____ MATERIALS PROVIDED
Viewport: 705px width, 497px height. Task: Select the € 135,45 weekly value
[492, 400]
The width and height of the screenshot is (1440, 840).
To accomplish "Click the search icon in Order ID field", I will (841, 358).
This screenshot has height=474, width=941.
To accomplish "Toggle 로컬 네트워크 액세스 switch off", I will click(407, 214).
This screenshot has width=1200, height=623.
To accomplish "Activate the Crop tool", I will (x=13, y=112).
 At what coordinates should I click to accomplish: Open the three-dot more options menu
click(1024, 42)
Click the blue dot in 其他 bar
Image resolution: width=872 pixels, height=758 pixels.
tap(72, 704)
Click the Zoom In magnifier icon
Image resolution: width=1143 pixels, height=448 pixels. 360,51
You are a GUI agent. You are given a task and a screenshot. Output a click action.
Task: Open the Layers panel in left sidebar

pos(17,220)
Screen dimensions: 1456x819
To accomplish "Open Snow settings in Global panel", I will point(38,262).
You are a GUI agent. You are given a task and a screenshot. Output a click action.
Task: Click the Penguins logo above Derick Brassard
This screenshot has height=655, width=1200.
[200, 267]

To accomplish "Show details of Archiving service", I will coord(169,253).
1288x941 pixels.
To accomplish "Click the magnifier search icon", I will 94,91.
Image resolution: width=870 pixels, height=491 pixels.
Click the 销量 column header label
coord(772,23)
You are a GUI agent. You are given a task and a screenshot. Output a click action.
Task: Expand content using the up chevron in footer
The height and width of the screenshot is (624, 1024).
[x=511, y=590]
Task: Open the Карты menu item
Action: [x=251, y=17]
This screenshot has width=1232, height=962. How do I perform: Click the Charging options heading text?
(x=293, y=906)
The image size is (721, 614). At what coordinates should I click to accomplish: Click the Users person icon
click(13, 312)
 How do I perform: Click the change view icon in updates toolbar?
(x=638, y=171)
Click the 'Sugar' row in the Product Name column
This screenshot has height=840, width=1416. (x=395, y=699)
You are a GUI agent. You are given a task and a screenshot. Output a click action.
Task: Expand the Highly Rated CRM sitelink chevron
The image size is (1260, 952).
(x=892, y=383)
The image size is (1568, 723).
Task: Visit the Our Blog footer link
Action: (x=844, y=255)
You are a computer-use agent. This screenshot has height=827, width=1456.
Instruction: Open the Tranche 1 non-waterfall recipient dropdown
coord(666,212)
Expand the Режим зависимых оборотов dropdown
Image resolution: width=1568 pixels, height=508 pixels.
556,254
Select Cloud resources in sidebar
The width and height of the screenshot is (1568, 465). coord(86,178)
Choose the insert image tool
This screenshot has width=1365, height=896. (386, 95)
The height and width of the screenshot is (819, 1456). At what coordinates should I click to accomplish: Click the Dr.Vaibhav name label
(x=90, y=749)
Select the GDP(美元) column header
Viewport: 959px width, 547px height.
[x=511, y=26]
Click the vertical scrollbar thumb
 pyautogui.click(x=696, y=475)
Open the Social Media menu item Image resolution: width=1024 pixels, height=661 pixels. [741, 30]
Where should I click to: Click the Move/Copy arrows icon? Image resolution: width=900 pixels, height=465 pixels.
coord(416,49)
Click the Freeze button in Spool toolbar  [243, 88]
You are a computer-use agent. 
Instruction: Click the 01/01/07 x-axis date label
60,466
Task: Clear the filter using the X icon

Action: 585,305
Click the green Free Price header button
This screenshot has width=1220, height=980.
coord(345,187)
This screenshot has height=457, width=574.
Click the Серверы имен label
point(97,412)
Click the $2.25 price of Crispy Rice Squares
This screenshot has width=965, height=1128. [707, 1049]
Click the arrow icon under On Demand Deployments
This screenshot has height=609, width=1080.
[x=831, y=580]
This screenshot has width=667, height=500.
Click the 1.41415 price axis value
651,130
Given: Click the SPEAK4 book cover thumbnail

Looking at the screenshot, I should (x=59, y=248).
________
WHAT TO DO:
Pull every line of the data above out word for word, leaving nothing out and changing nothing.

EXPECTED OUTPUT:
Viewport: 705px width, 497px height. Task: Select the € 135,45 weekly value
[492, 400]
The width and height of the screenshot is (1440, 840).
To accomplish "Click the search icon in Order ID field", I will (841, 358).
This screenshot has height=474, width=941.
To accomplish "Toggle 로컬 네트워크 액세스 switch off", I will click(407, 214).
This screenshot has width=1200, height=623.
To accomplish "Activate the Crop tool", I will (x=13, y=112).
 At what coordinates should I click to accomplish: Open the three-dot more options menu
click(1024, 42)
Click the blue dot in 其他 bar
Image resolution: width=872 pixels, height=758 pixels.
tap(72, 704)
Click the Zoom In magnifier icon
Image resolution: width=1143 pixels, height=448 pixels. 360,51
You are a GUI agent. You are given a task and a screenshot. Output a click action.
Task: Open the Layers panel in left sidebar

pos(17,220)
Screen dimensions: 1456x819
To accomplish "Open Snow settings in Global panel", I will point(38,262).
You are a GUI agent. You are given a task and a screenshot. Output a click action.
Task: Click the Penguins logo above Derick Brassard
This screenshot has height=655, width=1200.
[200, 267]

To accomplish "Show details of Archiving service", I will coord(169,253).
1288x941 pixels.
To accomplish "Click the magnifier search icon", I will 94,91.
Image resolution: width=870 pixels, height=491 pixels.
Click the 销量 column header label
coord(772,23)
You are a GUI agent. You are given a task and a screenshot. Output a click action.
Task: Expand content using the up chevron in footer
The height and width of the screenshot is (624, 1024).
[x=511, y=590]
Task: Open the Карты menu item
Action: [x=251, y=17]
This screenshot has width=1232, height=962. How do I perform: Click the Charging options heading text?
(x=293, y=906)
The image size is (721, 614). At what coordinates should I click to accomplish: Click the Users person icon
click(13, 312)
 How do I perform: Click the change view icon in updates toolbar?
(x=638, y=171)
Click the 'Sugar' row in the Product Name column
This screenshot has height=840, width=1416. (x=395, y=699)
You are a GUI agent. You are given a task and a screenshot. Output a click action.
Task: Expand the Highly Rated CRM sitelink chevron
The image size is (1260, 952).
(x=892, y=383)
The image size is (1568, 723).
Task: Visit the Our Blog footer link
Action: (x=844, y=255)
You are a computer-use agent. This screenshot has height=827, width=1456.
Instruction: Open the Tranche 1 non-waterfall recipient dropdown
coord(666,212)
Expand the Режим зависимых оборотов dropdown
Image resolution: width=1568 pixels, height=508 pixels.
556,254
Select Cloud resources in sidebar
The width and height of the screenshot is (1568, 465). coord(86,178)
Choose the insert image tool
This screenshot has width=1365, height=896. (386, 95)
The height and width of the screenshot is (819, 1456). At what coordinates should I click to accomplish: Click the Dr.Vaibhav name label
(x=90, y=749)
Select the GDP(美元) column header
Viewport: 959px width, 547px height.
[x=511, y=26]
Click the vertical scrollbar thumb
 pyautogui.click(x=696, y=475)
Open the Social Media menu item Image resolution: width=1024 pixels, height=661 pixels. [741, 30]
Where should I click to: Click the Move/Copy arrows icon? Image resolution: width=900 pixels, height=465 pixels.
coord(416,49)
Click the Freeze button in Spool toolbar  [243, 88]
You are a computer-use agent. 
Instruction: Click the 01/01/07 x-axis date label
60,466
Task: Clear the filter using the X icon

Action: 585,305
Click the green Free Price header button
This screenshot has width=1220, height=980.
coord(345,187)
This screenshot has height=457, width=574.
Click the Серверы имен label
point(97,412)
Click the $2.25 price of Crispy Rice Squares
This screenshot has width=965, height=1128. [707, 1049]
Click the arrow icon under On Demand Deployments
This screenshot has height=609, width=1080.
[x=831, y=580]
This screenshot has width=667, height=500.
Click the 1.41415 price axis value
651,130
Given: Click the SPEAK4 book cover thumbnail

Looking at the screenshot, I should (x=59, y=248).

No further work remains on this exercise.